§ Aim of the task
Give back all of the data exactly as it appears here.

(Entries taken from a collection)

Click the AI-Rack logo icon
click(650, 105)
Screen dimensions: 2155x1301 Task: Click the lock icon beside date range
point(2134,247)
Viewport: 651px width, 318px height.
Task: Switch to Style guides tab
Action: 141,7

§ Exercise result
Click the AI-Rack logo icon
click(650, 105)
Screen dimensions: 2155x1301 Task: Click the lock icon beside date range
point(2134,247)
Viewport: 651px width, 318px height.
Task: Switch to Style guides tab
Action: 141,7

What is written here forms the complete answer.